Summary: Isaiah presents a vision of staggering scope. Not only would God purge and restore His community of faith, He would enlarge its borders to encompass all nations. Ultimately the re-creation of His community would lead to the re-creation of Planet Earth, where His presence would be the ultimate comfort of His people.
Ilya Koltuk, a pastor and men’s dean at Zaoksky Adventist University in Russia, climbed into the car with his wife to go on a Black Sea vacation.
After about ten hours, the car started having tire trouble.
Pop! Pop! Pop!
Ilya wasn’t sure what was wrong.
Pop! Pop! Pop!
He stopped the car and got out. Standing over the tires, he couldn’t see any problem. He prayed with his wife.
“Dear God, we are having trouble with the tires,” he prayed. “Please help us.”

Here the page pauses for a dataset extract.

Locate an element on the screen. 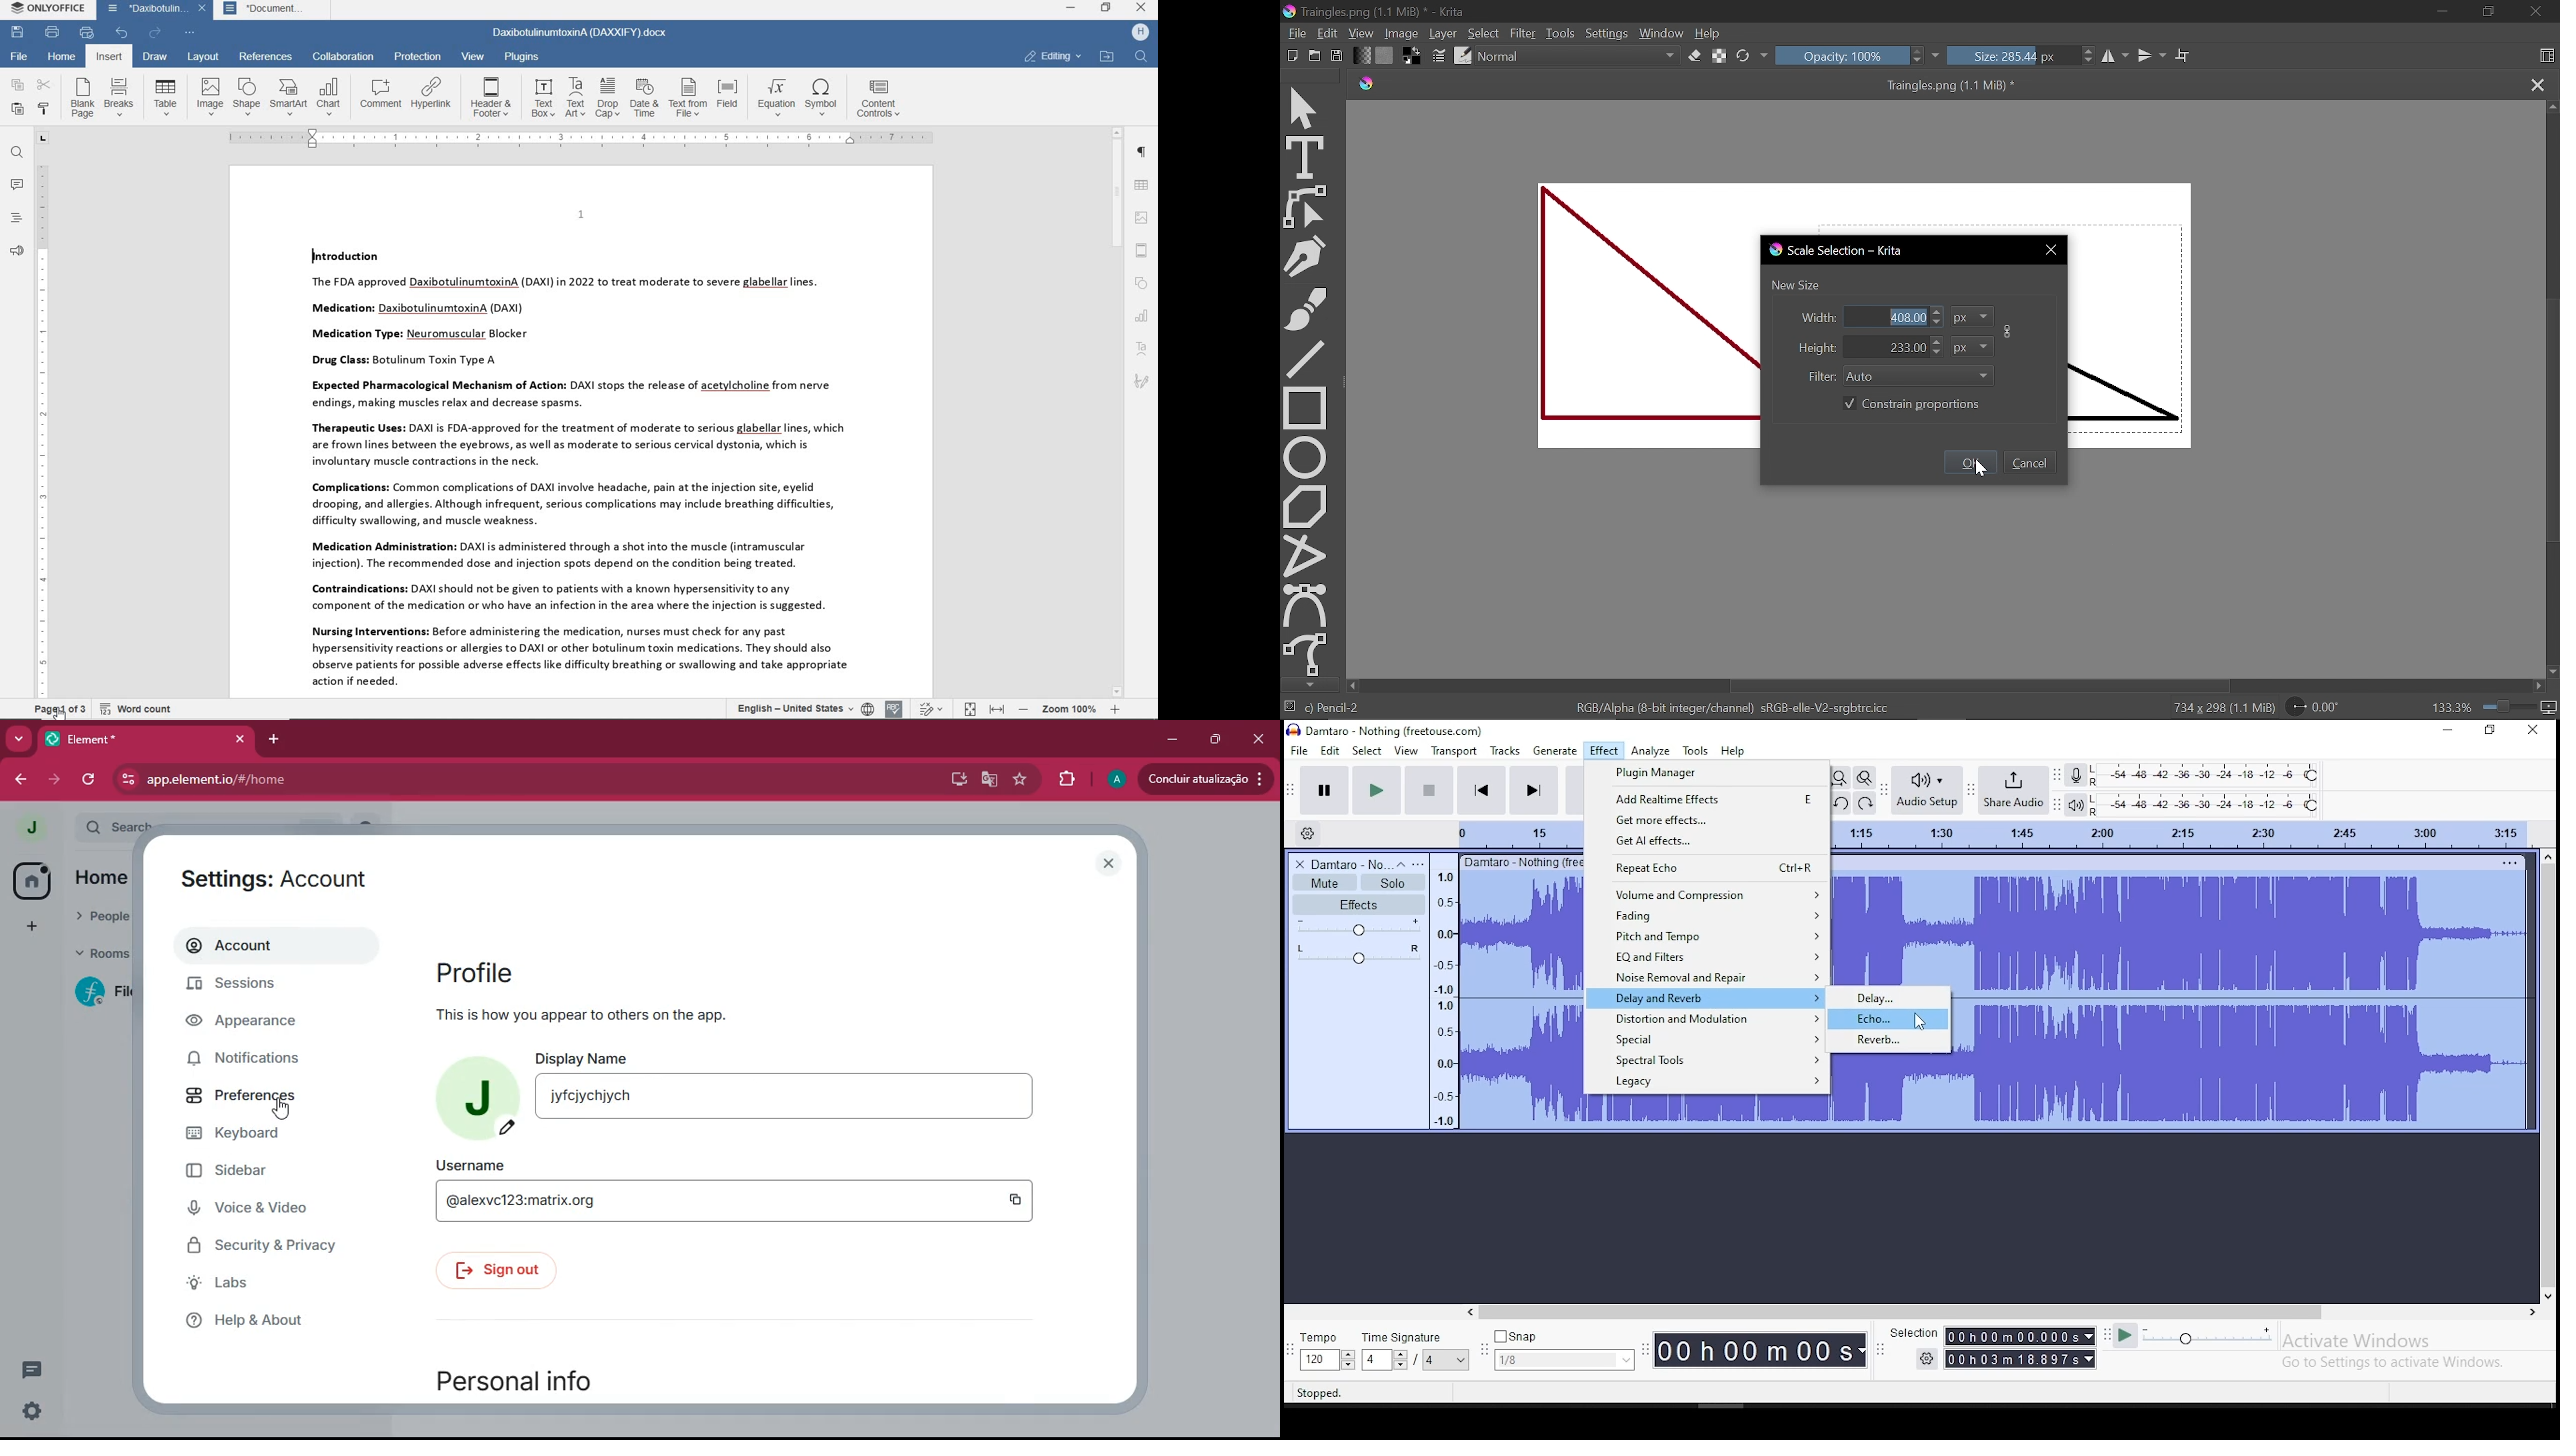 The image size is (2576, 1456). fit to page is located at coordinates (970, 709).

Ilya slid behind the steering wheel and drove on.
Pop! Pop! Pop!
The noise grew louder and louder. Ilya and his wife had traveled 600 miles (1,000 kilometers). They couldn’t easily turn around and go home. They still had 250 miles (400 kilometers) to go until they reached their destination.
Pop! Pop! Pop!
Ilya prayed silently. Suddenly he sensed a male voice say, “Stop at that car-repair shop, and go to the mechanics inside.”
Startled, he looked out the window and saw a car-repair shop. He stopped he found two men sitting and talking as if they didn’t have any work to do.

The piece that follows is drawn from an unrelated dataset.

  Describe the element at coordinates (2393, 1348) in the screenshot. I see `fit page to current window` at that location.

“Can you help me?” Ilya said. “My car is making noises.”
The mechanics checked the car. They rotated the tires. They did other things.
“Get in,” a mechanic said finally. “You can go.”
“Thank you,” Ilya said. “How much do I owe you?”
“Two hundred rubles,” he said, or about U.S.$3.
Ilya found 200 rubles and a pocket-sized Gospel of John. He tucked the money in the book and handed it to the surprised mechanics.
“What is this?” a mechanic asked.
“The gospel,” Ilya said.
The mechanics grew more surprised. “Are you a pastor?” one asked.
The mechanics’ faces lit up with joy. They took the 200 rubles out of the book and returned it to Ilya. One of them held up the book.
“God sent this book to us,” he said. “We were just talking about God when you arrived.”